#### [WHAT THIS TASK INVOLVES]
Of the entries below, restate word for word only the section that runs from the line with "Where should I click to: Click the word" to the line with "Click the Mail", counting both ends.

TASK DATA below:

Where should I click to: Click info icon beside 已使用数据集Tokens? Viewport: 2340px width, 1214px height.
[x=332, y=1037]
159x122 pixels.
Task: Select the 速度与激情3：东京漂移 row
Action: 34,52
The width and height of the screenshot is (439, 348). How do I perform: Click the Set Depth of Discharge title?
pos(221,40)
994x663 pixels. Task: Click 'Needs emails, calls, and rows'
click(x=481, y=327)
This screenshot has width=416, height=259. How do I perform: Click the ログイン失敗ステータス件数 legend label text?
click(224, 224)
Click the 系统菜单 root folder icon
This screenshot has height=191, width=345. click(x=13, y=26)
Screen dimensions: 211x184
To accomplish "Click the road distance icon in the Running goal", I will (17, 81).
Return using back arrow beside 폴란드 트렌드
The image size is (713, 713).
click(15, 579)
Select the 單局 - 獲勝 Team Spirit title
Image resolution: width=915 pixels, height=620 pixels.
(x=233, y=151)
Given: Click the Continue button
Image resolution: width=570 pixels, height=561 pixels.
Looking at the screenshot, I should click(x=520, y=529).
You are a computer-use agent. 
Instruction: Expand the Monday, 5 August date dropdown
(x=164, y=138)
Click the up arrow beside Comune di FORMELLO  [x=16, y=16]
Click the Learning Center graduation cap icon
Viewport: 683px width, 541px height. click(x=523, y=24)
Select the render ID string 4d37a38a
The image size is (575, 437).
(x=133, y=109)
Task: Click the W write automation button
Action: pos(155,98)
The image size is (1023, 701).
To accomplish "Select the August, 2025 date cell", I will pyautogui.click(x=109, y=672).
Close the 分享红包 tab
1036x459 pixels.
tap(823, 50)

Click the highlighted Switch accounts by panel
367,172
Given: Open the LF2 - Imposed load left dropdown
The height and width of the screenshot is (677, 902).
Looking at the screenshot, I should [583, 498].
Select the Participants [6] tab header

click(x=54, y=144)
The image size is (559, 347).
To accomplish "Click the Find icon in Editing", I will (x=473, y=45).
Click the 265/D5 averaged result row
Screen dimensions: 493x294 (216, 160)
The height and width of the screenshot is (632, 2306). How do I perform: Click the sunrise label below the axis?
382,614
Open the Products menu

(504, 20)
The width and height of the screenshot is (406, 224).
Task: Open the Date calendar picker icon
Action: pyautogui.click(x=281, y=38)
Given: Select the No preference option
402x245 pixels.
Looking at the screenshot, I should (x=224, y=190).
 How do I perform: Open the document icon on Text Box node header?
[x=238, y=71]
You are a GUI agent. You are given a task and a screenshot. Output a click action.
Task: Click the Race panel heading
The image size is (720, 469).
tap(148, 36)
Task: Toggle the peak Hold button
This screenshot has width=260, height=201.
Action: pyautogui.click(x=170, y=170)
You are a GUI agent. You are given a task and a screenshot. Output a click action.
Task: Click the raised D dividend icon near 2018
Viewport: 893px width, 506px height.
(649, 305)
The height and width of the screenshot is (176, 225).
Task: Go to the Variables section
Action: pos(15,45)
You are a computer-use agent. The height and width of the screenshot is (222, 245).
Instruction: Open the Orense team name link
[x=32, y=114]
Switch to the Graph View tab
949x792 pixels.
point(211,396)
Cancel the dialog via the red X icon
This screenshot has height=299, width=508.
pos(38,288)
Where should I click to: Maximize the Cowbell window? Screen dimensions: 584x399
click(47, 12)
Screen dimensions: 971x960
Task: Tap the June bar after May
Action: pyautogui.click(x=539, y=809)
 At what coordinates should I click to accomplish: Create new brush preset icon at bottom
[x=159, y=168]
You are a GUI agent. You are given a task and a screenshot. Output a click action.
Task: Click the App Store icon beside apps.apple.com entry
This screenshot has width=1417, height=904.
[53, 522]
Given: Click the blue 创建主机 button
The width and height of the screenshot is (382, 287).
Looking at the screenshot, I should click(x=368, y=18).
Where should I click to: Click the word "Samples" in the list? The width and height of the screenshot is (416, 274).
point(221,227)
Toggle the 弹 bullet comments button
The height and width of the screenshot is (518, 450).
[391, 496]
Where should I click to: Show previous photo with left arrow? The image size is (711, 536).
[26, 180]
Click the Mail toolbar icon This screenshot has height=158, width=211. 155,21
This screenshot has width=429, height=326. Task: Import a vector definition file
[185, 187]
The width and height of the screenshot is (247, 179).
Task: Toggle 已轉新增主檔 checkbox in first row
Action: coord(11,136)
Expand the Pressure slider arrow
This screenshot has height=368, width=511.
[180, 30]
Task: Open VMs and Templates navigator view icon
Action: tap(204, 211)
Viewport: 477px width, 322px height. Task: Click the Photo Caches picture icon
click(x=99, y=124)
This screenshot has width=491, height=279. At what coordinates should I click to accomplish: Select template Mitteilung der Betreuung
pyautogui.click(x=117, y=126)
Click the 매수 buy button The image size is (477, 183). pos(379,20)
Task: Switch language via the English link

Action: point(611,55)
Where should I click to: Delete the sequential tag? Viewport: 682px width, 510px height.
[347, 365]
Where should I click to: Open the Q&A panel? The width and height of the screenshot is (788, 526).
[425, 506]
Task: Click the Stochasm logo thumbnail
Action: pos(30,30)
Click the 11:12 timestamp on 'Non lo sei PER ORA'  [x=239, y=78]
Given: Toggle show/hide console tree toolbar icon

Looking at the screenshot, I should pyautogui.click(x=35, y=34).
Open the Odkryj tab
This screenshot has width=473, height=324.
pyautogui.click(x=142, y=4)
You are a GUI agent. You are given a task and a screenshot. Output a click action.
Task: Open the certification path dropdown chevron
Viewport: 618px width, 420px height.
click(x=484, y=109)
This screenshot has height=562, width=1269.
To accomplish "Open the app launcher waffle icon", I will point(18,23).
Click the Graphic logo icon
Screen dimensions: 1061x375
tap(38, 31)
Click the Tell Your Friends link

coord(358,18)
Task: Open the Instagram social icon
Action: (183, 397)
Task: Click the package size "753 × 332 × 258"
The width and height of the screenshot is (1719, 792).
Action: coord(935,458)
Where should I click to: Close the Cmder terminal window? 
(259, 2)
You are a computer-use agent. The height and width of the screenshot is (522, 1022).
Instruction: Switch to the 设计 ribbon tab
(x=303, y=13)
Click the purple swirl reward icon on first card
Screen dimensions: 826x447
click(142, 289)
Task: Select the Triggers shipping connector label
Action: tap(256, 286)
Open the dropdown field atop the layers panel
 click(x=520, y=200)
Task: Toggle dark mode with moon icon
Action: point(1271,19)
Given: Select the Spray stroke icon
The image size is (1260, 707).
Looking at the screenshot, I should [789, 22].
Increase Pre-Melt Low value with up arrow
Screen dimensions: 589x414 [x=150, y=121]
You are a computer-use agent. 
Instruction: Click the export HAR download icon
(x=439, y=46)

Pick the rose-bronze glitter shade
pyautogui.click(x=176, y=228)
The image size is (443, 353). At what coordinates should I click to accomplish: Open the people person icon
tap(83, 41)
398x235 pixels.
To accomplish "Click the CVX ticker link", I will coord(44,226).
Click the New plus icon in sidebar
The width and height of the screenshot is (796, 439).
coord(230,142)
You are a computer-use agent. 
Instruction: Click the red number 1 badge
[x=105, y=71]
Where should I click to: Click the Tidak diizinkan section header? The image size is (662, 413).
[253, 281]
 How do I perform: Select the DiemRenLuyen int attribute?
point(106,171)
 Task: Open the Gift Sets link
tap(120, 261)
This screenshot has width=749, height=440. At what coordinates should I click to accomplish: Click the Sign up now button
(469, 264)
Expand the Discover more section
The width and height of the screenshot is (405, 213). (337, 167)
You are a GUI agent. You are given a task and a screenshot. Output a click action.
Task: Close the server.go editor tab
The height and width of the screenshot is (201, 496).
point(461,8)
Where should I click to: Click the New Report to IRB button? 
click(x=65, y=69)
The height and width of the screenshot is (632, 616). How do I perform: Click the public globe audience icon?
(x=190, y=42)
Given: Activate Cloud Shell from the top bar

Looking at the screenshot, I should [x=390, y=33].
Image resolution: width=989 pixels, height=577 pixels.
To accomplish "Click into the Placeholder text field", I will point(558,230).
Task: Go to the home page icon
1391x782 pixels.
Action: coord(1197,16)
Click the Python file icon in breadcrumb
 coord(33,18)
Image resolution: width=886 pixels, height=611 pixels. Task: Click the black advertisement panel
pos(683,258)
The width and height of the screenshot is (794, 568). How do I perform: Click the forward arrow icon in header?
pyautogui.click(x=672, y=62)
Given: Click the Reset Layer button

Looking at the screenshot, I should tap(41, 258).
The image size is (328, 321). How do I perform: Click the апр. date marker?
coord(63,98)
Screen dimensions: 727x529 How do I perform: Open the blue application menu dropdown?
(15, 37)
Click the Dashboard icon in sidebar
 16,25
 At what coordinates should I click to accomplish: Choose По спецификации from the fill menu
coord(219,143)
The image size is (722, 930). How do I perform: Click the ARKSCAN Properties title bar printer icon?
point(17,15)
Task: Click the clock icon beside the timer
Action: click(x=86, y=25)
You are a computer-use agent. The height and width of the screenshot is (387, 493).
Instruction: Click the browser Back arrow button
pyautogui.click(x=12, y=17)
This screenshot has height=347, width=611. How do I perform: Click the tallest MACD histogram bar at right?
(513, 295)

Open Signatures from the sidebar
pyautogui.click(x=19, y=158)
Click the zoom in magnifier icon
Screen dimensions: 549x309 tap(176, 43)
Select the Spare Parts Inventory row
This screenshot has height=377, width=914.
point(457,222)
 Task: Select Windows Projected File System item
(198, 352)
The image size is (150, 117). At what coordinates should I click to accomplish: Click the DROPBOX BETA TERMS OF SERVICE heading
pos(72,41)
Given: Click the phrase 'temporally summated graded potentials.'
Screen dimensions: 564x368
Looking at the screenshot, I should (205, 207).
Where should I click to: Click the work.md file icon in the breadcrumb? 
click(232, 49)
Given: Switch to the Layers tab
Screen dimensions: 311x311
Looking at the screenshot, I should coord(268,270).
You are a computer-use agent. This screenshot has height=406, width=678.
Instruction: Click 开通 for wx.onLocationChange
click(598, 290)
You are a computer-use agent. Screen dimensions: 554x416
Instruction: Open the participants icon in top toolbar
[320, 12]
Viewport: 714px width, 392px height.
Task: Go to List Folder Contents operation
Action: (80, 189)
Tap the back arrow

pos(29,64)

End of TASK DATA.

#### [ANSWER TO THE EXERCISE]
Where should I click to: Click the word "Samples" in the list? The width and height of the screenshot is (416, 274).
point(221,227)
Toggle the 弹 bullet comments button
The height and width of the screenshot is (518, 450).
[391, 496]
Where should I click to: Show previous photo with left arrow? The image size is (711, 536).
[26, 180]
Click the Mail toolbar icon This screenshot has height=158, width=211. 155,21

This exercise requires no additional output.